Je ne suis point favorisée des beaux esprits, mon cher Voltaire ; mais il tient certainement à vous que je ne m’en aperçoive pas : envoyez-moi ce que vous leur écrivez, et je me passerai très-facilement de ce qu’ils écrivent.

Que dites-vous de l’aventure des deux soldats de Saint-Denis[4] ? Cela vaut des in-folio. Il n’y a que la nature qui ait le pouvoir de leur répondre : elle saura bien arrêter les progrès que pourrait faire leur exemple. Nous sommes dans un siècle bien singulier ; toutes les têtes sont renversées : tel qui n’a qu’une tête de linotte se croit un Socrate. Je ne mets pas de ce nombre les deux soldats, mais tous les faiseurs de brochures qui nous infectent de leurs fades et ennuyeux raisonnements. Vos lettres me font un plaisir infini ; elles me soutiennent, me consolent : la raison et l’amitié ont tout pouvoir sur moi.

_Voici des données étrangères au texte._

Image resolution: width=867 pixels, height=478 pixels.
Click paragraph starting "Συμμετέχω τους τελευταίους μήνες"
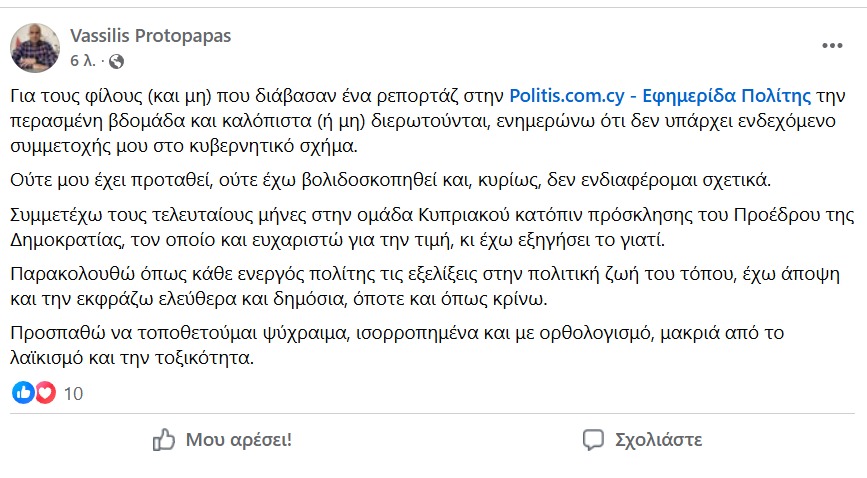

Je vous serai infiniment obligée, si vous m’envoyez votre lettre à M. Guibert ; je n’en ferai que l’usage que vous me prescrirez.

N’avez-vous pas été content de l’Avis aux princes, de M. de Lisle ? Je l’ai trouvé joli ; mais la fin n’est-elle pas trop écourtée ?

  1. Correspondance complète, édition de Lescure, 1865.
  2. Les vers adressés à Mme Lullin, qui commencent par :

    Eh quoi vous êtes étonnée
    Qu’au bout de quatre-vingts hivers, etc.


    Voyez tome X, page 539. Ces vers circulèrent comme adressés à Mme du Deffant, ce qu’elle trouva fort mauvais et fit démentir.

  3. Le comte de Guibert, auteur de la Tactique et du Connétable de Bourbon, etc. Les lettres de Mlle de Lespinasse, qu’on a publiées, peuvent servir à expliquer pourquoi il évitait de faire la connaissance de Mme du Deffant.
  4. Les deux soldats qui s’étaient, de propos délibéré, suicidés ensemble dans une auberge à Saint-Denis.